Use regular mindful moments as often as you can – notice what your body is experiencing with beginner’s mind.
Treat everything as if you have never seen, heard, tasted, smelled it before and see what you notice.
Spend time with young children and learn from them how to notice things, let them dawdle on a walk and ask them what they can show you that you may have missed otherwise.
Get fresh air and try some walking meditations – repeating a simple mantra as you walk for 10 minutes or so is a wonderful form of meditation.
As we give and receive gifts maybe we can give ourselves and those we care about the best present, which is actually the present. Being fully present with ourselves and those we love.
Here are some short practices that you may find useful over the next week or so
Receiving meditations:
Just a few minutes each day noticing what you have received without asking and allowing a sense of gratitude (maybe that warm shower, a cup of tea, a smile or a treat). Our ears, eyes, mouth and skin are receiving daily so just allowing ourselves to receive with open awareness can help develop a sense of grace and gratitude so that we appreciate those many small things we take for granted whilst obsessing about the one thing we didn’t get that we wanted.
Giving meditations:
Loving Kindness is an obvious place to start; we can give this to others and to ourselves, but it’s not always easy. If you are finding it hard to practice compassion just start with the intention of being kind to yourself and others.
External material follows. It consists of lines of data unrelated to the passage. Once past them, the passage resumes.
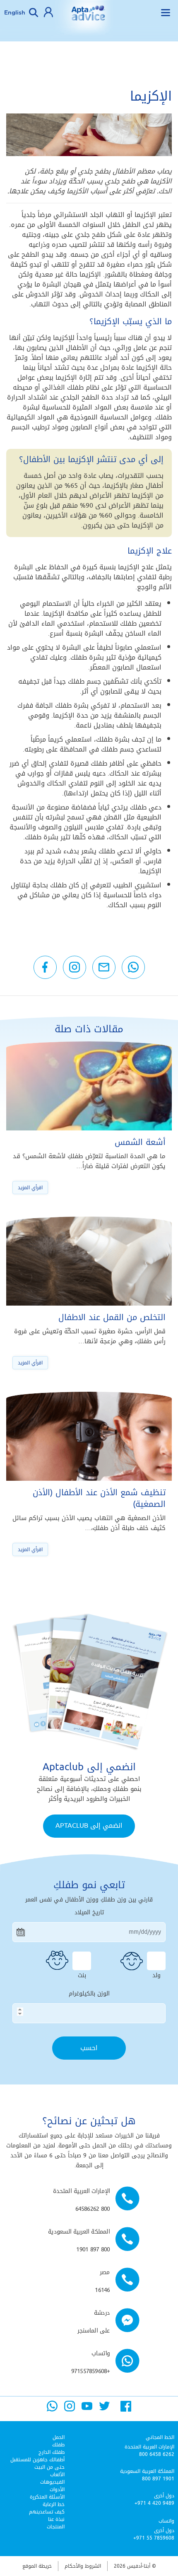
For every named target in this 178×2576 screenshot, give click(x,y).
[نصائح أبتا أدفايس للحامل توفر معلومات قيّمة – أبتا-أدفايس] (88, 18)
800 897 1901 (158, 2478)
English (14, 12)
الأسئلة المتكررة (47, 2496)
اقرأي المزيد (30, 1187)
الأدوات (57, 2489)
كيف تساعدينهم (47, 2511)
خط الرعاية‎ (54, 2504)
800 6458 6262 (156, 2454)
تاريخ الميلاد (89, 1912)
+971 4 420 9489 (154, 2503)
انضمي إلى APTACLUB (89, 1825)
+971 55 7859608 (153, 2538)
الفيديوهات (52, 2482)
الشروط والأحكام (83, 2566)
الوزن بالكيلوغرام (89, 1993)
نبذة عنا (56, 2519)
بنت (82, 1974)
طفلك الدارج (51, 2452)
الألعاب (57, 2474)
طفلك (58, 2444)
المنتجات (56, 2526)
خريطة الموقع (37, 2566)
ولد (156, 1974)
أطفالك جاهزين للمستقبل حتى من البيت (37, 2463)
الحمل (59, 2437)
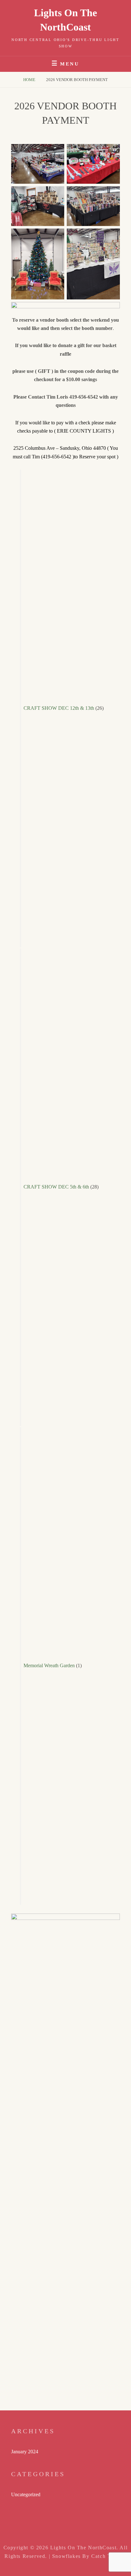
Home (29, 79)
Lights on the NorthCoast (83, 2547)
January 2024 (24, 2451)
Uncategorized (25, 2494)
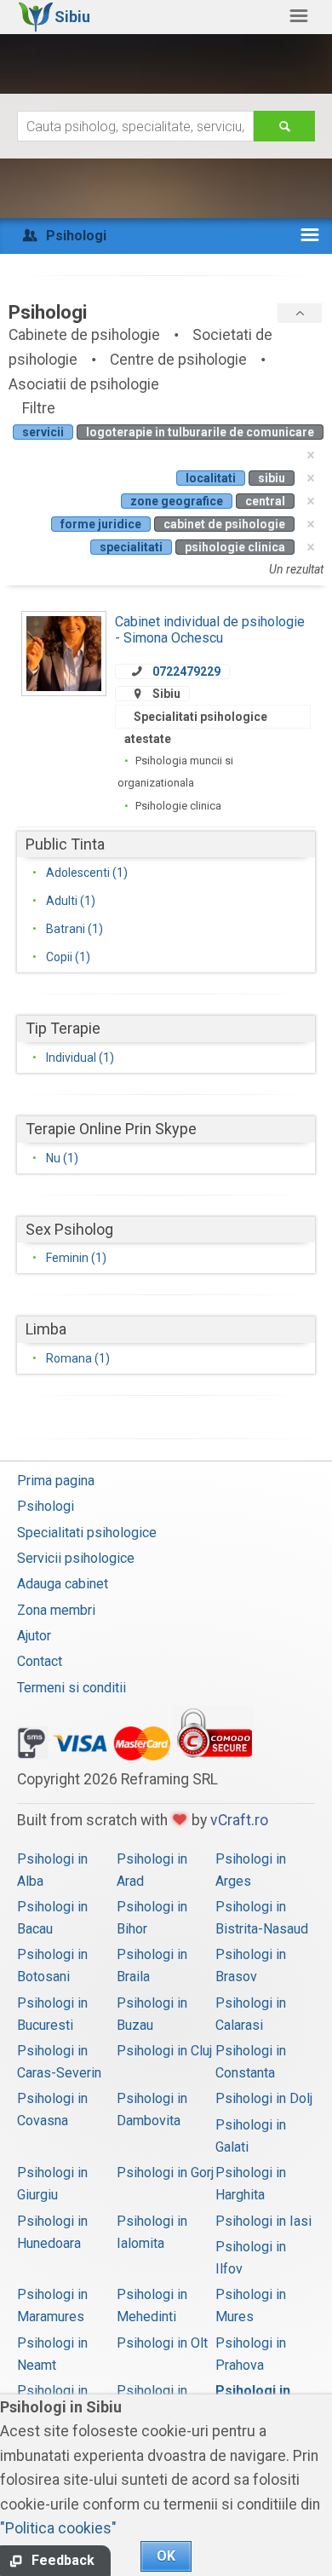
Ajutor (34, 1636)
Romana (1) (78, 1358)
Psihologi (45, 1506)
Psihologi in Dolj (263, 2098)
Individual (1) (80, 1057)
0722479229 (186, 671)
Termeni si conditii (71, 1688)
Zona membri (56, 1610)
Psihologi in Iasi (263, 2221)
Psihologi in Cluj (164, 2051)
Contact (39, 1661)
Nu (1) (62, 1158)
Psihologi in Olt (162, 2343)
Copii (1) (68, 957)
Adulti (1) (70, 901)
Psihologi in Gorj (165, 2172)
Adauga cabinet (62, 1584)
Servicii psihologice (76, 1558)
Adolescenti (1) (87, 872)
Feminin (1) (76, 1258)
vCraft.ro (239, 1820)
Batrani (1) (74, 929)
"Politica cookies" (58, 2528)
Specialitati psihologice (87, 1532)
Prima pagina (55, 1480)
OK (166, 2556)
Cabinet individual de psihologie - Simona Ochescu (210, 629)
This can be as simple as breathing in with the intention of kindness, and then adding the thought ‘may I be well and happy’. You can then try breathing out ‘may you be well and happy’. This is a powerful meditation to use when we are struggling with a difficult relationship (or relation); one of those things we find we can’t avoid over Christmas. It is sometimes easier to practise with a small child in mind, or a pet, wherever we start we practice with patience for ourselves.
Candle meditations:
Again, this is about intention. We are surrounded by candles so just take a mindful moment when lighting one: notice the absence of light and then the light arriving, the shape of the flame and the brightness. You can try a deep breath as you light the candle while thinking of a word that describes what you need as you breathe out (for example, peace or calm). Just thinking the word as you breathe out has a noticeable effect and can be just the break we need to prevent a difficult thought becoming a difficult emotion.
Mindful eating and drinking:
We may be doing a lot of this so we may as well make the most of it and use it as part of our practice! Before eating we can take a breath, it doesn’t need to be anything different or special, but just one that we notice. We then look at our food and appreciate its appearance, the time someone took to create it or serve it, and then try and use all our senses one by one to really engage in that mouthful. It may be a bit over ambitious to try more than one mouthful per meal but that one moment can be life changing.
Remember every time we stop and bring awareness to what we are doing we are truly present, we are less likely to experience wandering and more likely to experience happiness and empathy, which brings its own form of joy even when we enter someone else’s sadness with them as they feel the loss of loved ones more keenly.
So however, wherever and with whomever you spend the festive period I wish you a time of joy, and the chance to truly live as many of those moments as you can. May you be well, may you be happy, may all good things come to you.